● Goal
Can you print every one of the items below word for word, leaving the pictures out?

● Information supplied
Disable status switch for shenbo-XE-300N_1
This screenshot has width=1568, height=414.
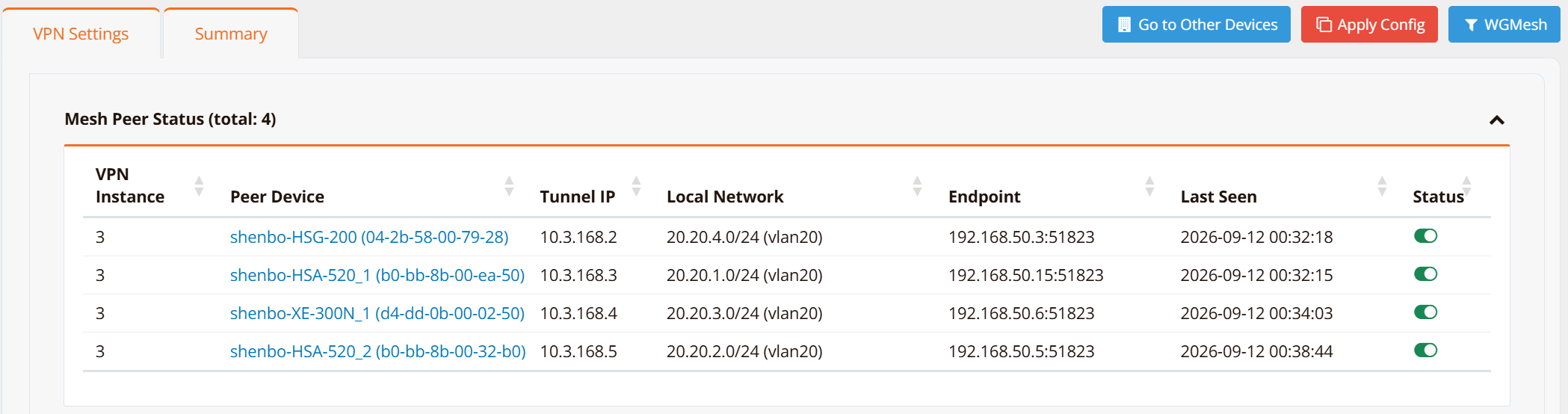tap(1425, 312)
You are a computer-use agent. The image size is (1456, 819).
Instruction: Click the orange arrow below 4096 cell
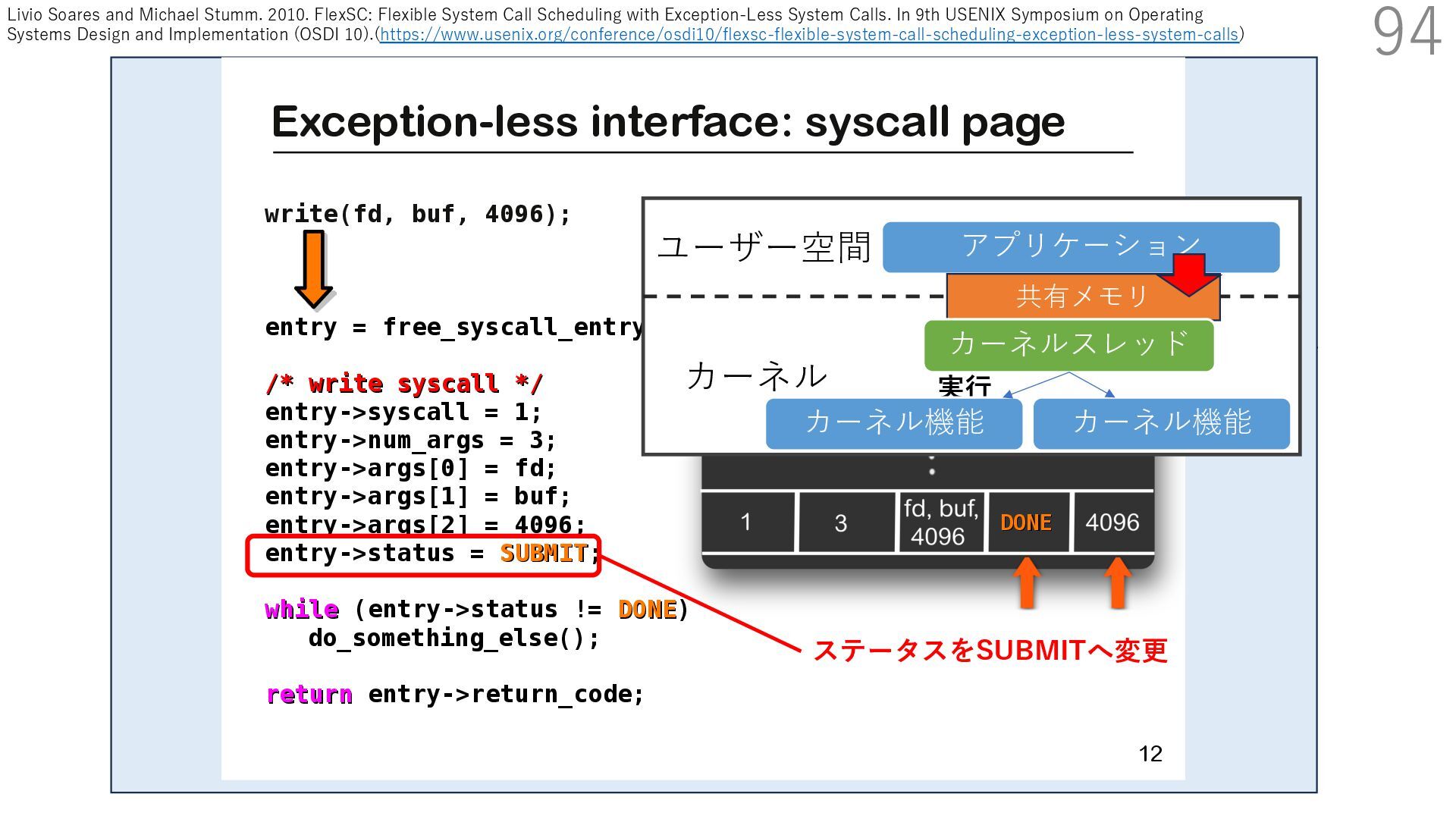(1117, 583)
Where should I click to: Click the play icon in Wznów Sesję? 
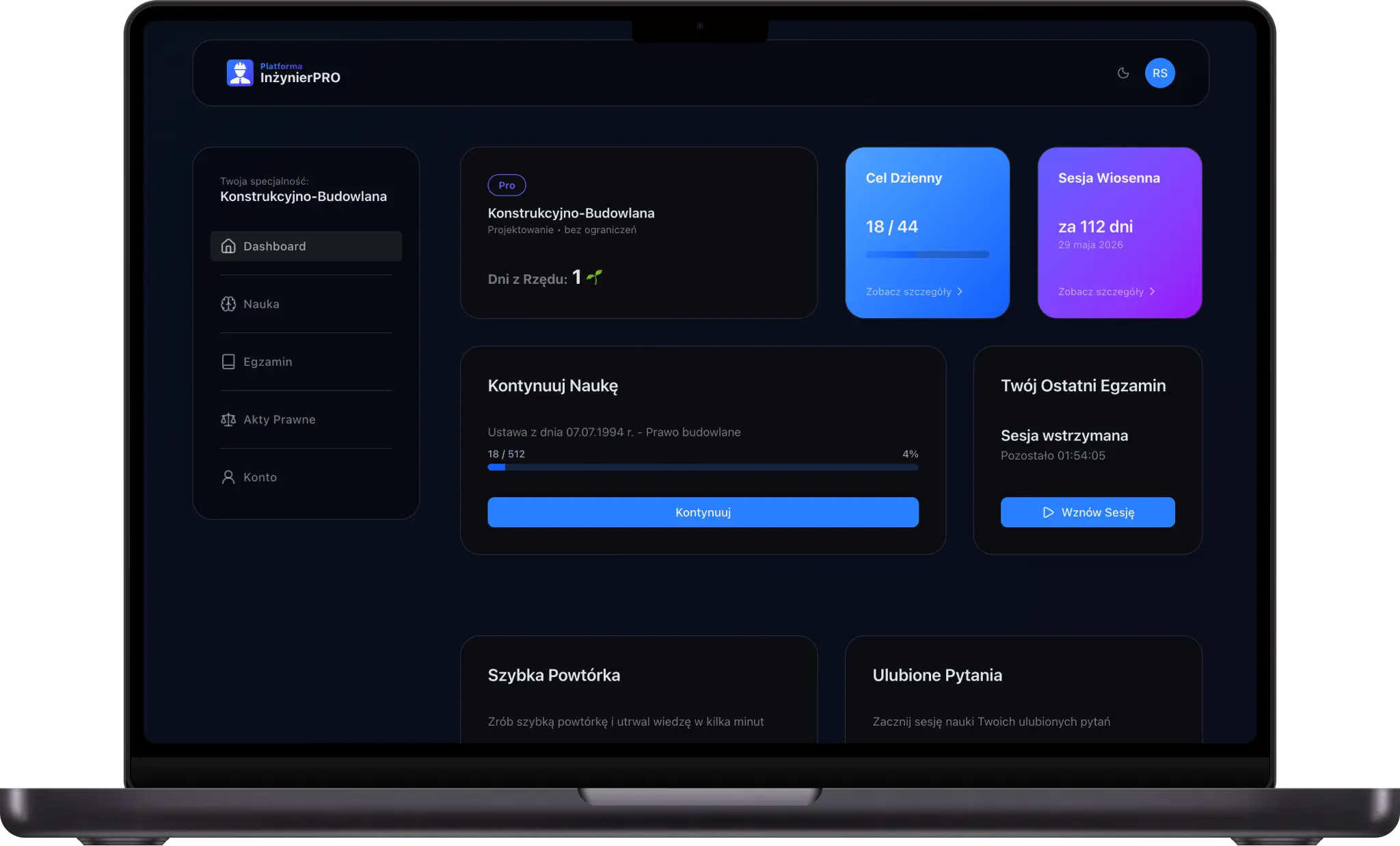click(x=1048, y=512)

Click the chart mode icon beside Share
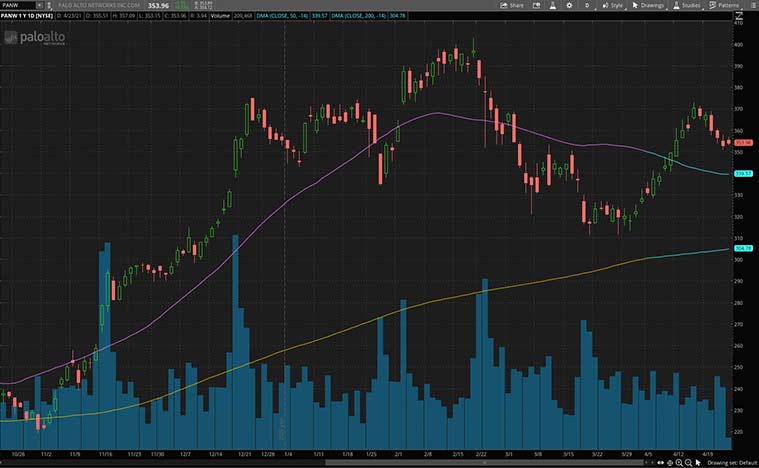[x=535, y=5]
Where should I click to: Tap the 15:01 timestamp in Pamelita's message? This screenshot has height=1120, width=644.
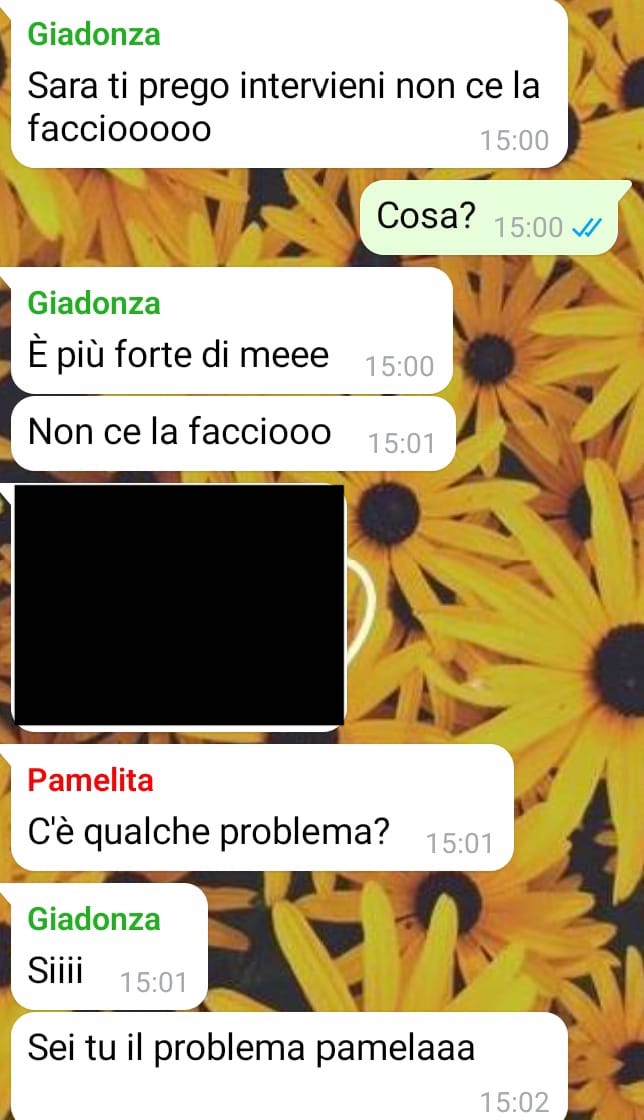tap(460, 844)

● Response to this exercise
Disable status switch for shenbo-XE-300N_1
This screenshot has width=1568, height=414.
tap(1425, 312)
You are a computer-use agent. The image size is (1456, 819).
Instruction: Click the orange arrow below 4096 cell
(1117, 583)
Where should I click to: Click the play icon in Wznów Sesję? 
click(x=1048, y=512)

Click the chart mode icon beside Share
[x=535, y=5]
Where should I click to: Tap the 15:01 timestamp in Pamelita's message? This screenshot has height=1120, width=644.
tap(460, 844)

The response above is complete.